### TASK DESCRIPTION
Look through the records, and whenever a line includes the word "help", copy it.

════════════════

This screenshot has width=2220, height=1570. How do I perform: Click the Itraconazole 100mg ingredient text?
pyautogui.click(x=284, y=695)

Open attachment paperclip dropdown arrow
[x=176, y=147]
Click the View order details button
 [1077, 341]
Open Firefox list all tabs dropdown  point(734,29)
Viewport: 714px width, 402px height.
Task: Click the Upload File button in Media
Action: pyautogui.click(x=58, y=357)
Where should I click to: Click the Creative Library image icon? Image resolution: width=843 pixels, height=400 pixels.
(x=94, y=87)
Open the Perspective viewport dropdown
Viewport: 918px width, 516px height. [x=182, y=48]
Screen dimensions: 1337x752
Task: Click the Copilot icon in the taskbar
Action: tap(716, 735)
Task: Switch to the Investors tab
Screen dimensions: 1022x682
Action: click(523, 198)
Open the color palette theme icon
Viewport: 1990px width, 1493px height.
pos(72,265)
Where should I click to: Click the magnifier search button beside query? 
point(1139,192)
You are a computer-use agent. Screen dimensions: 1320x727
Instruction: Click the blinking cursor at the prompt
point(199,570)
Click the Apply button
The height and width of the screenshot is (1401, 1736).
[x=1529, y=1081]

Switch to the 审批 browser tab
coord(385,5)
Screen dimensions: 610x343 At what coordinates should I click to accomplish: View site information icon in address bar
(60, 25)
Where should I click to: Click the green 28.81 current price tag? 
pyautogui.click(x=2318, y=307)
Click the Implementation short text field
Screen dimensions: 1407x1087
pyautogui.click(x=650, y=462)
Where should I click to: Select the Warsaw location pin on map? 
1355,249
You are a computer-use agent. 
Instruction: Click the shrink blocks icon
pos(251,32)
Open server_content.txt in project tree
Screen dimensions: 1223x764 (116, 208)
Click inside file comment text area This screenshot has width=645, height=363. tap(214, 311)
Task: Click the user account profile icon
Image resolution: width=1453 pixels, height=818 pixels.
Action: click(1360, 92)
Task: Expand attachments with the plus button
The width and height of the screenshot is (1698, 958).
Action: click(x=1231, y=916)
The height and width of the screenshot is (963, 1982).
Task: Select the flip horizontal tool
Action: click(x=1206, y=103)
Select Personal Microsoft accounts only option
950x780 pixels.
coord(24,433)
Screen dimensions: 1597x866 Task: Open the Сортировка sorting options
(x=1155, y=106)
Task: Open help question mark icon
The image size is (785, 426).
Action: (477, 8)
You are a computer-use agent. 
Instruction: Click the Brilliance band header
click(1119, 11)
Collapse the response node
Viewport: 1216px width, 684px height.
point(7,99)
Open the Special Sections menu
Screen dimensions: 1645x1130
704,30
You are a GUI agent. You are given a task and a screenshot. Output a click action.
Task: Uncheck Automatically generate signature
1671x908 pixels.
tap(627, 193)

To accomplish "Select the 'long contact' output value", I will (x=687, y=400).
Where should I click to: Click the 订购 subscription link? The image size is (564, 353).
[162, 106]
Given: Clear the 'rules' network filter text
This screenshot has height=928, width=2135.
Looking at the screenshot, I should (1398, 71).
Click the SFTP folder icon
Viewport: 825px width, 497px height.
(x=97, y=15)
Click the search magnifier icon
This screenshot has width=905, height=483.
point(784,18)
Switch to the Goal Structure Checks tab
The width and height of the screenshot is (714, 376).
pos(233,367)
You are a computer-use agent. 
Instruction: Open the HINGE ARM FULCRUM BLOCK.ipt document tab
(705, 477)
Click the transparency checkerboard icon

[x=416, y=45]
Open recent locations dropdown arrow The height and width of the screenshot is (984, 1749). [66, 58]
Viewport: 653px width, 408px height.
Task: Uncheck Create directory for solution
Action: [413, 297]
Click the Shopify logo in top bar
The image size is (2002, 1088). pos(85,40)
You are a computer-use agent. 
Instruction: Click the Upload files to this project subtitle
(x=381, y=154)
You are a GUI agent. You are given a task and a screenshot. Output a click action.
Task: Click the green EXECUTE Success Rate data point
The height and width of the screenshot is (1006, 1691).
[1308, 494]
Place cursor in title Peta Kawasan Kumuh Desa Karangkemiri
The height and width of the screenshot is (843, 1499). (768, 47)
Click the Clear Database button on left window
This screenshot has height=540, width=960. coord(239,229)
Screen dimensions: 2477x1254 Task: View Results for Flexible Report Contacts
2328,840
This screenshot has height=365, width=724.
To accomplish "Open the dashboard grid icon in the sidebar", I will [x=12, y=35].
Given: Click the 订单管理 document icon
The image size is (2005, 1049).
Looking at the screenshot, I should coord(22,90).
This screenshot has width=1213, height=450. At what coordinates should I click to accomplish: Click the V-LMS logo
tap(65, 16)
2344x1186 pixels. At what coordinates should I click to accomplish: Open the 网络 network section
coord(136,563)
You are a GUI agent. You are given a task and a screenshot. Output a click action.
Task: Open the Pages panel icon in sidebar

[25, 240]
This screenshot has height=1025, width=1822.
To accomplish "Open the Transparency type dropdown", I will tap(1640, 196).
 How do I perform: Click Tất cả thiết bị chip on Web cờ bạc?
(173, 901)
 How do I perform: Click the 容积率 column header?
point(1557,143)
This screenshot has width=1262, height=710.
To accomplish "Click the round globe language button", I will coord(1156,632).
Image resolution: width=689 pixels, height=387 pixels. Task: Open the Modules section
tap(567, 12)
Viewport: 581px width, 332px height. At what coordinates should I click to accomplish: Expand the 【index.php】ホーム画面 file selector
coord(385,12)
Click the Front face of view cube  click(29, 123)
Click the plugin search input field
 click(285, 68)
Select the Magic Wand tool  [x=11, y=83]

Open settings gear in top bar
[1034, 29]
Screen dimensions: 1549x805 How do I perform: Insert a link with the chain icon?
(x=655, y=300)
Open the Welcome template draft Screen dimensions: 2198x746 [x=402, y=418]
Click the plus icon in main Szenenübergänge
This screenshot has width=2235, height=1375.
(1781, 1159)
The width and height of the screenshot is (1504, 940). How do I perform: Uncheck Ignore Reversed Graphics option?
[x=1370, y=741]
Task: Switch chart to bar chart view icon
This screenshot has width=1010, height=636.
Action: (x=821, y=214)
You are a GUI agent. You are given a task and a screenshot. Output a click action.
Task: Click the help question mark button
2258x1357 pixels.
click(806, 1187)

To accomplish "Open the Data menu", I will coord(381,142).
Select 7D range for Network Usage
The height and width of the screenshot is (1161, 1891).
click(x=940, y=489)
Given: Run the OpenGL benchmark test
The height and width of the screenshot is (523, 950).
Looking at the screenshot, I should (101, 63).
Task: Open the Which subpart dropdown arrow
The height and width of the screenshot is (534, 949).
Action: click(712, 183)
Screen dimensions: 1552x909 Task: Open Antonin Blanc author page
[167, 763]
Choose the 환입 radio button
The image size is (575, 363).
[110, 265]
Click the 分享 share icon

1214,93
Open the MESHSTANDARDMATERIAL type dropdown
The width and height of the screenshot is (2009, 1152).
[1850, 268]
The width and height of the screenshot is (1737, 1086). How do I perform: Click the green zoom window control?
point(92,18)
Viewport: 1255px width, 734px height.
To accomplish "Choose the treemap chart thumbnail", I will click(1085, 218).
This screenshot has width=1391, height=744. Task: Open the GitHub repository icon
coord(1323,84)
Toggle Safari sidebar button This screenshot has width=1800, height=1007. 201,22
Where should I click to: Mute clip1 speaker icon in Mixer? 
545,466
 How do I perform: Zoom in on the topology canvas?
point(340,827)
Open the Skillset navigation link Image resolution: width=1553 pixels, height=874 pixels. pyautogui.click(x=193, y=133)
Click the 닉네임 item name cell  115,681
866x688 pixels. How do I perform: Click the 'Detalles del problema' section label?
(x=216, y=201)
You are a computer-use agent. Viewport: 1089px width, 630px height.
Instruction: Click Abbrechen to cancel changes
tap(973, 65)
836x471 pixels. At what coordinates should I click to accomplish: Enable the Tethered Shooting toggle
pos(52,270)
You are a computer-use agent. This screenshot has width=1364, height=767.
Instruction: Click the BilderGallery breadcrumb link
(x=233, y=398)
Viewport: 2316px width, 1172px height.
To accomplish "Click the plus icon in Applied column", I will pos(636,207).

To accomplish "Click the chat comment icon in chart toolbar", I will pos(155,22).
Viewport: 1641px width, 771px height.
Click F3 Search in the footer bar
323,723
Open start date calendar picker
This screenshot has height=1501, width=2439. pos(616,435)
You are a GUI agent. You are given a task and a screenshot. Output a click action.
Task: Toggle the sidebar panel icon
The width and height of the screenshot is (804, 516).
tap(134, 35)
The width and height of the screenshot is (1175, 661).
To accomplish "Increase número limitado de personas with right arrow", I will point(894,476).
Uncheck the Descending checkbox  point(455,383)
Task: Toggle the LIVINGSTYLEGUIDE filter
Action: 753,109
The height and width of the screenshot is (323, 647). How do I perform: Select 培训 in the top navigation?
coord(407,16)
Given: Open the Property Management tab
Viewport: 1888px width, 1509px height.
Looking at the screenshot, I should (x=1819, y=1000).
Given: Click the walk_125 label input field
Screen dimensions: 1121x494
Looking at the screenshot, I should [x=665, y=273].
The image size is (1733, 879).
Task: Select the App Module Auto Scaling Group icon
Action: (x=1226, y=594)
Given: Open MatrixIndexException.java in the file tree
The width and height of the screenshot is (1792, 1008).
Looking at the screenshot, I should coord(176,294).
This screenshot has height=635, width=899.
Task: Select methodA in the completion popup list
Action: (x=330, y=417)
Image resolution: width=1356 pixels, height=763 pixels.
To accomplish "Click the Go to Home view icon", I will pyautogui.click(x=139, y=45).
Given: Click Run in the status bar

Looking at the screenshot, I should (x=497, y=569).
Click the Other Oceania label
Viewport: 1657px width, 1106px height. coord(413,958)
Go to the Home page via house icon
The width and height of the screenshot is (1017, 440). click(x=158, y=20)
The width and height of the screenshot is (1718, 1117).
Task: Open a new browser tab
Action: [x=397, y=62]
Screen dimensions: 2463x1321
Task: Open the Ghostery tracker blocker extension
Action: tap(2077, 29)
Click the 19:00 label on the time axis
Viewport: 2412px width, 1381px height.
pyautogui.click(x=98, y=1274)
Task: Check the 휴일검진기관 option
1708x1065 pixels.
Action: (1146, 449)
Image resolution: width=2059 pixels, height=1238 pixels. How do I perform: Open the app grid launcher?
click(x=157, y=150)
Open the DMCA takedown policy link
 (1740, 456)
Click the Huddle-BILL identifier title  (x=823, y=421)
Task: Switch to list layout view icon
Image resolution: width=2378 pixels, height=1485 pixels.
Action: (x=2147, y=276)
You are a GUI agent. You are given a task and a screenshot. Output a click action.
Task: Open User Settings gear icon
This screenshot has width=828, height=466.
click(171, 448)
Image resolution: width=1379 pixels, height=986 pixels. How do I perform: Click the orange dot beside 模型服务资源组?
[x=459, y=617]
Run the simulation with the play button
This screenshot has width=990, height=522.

════════════════

### WRITTEN SOLUTION
Task: Open help question mark icon
Task: Click the help question mark button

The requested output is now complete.